States were opposed to the strength of this provision. The final declaration, which New Zealand, Australia and Canada voted against when it was adopted in 2007 but have since accepted as “aspirational”, made the less blunt but nevertheless clear statement (in article 7, section 2) that:
Indigenous peoples have the collective right to live in freedom, peace and security as distinct peoples and shall not be subjected to any act of genocide or any other act of violence, including forcibly removing children of the group to another group.
Indigenous rights and child welfare
The declaration thus provides an international moral authority to Indigenous arguments against legislation, such as in New South Wales, to accelerate the adoption of children in state care.
Read more: Why controversial child protection reforms in NSW could lead to another Stolen Generation
In 1997, the inquiry into the separation of Aboriginal and Torres Strait Islander children from their families recommended adoption as a last resort.

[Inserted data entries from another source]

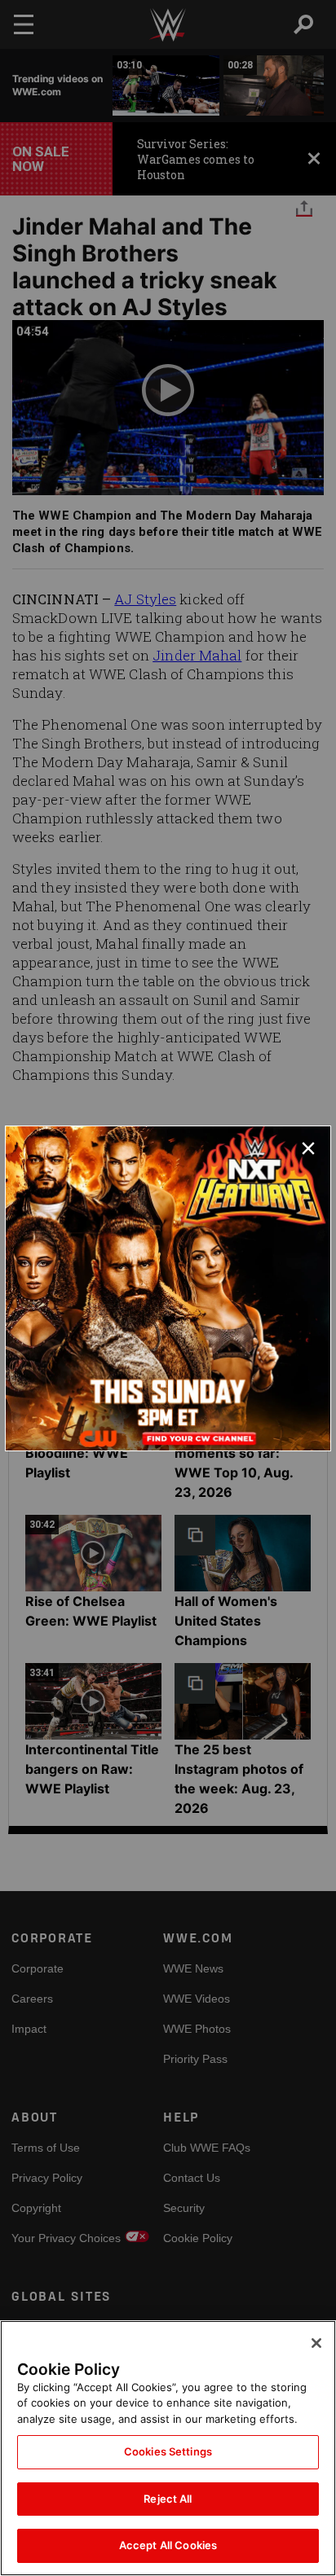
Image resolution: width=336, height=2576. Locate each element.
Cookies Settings (168, 2451)
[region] (168, 2448)
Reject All (168, 2498)
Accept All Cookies (168, 2545)
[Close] (316, 2343)
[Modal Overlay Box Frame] (168, 1288)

The New South Wales legislation sets aside that principle and from widespread Indigenous perspectives establishes “a dangerous path to risking lives and tearing families apart”.
In 2019, the New Zealand government announced it was developing a declaration plan to help address “indigenous rights and interests”. The minister for Māori development, Nanaia Mahuta, has promoted this initiative at the United Nations.
New Zealand has a well-developed understanding of what is needed to address Māori rights and interests in child welfare, but, as the present case shows, the nation lacks the political will and institutional capacity to follow the values set out by Oranga Tamariki itself.
We respect the mana [status, power] of people. We listen, we don’t assume, and we create solutions with others. We value whakapapa [ancestry and family relationships] - tamariki [children] are part of a whānau [family] and a community.
Child protection is complex. But there is widespread doubt that under its current leadership and legislative arrangements, Oranga Tamariki has the capacity to develop professional practices grounded in its own values.
Legislation to take effect on July 1 is intended to strengthen the obligation on Oranga Tamariki to develop relationships that involve iwi and other Māori organisations in decision-making and to recognise more respectfully, and according to established Māori values and practices, a child’s wider family, not just the parents, in care arrangements.
Developing a respectful organisational capacity, in the context of broader rights to culture and self-determination, is a pressing moral issue.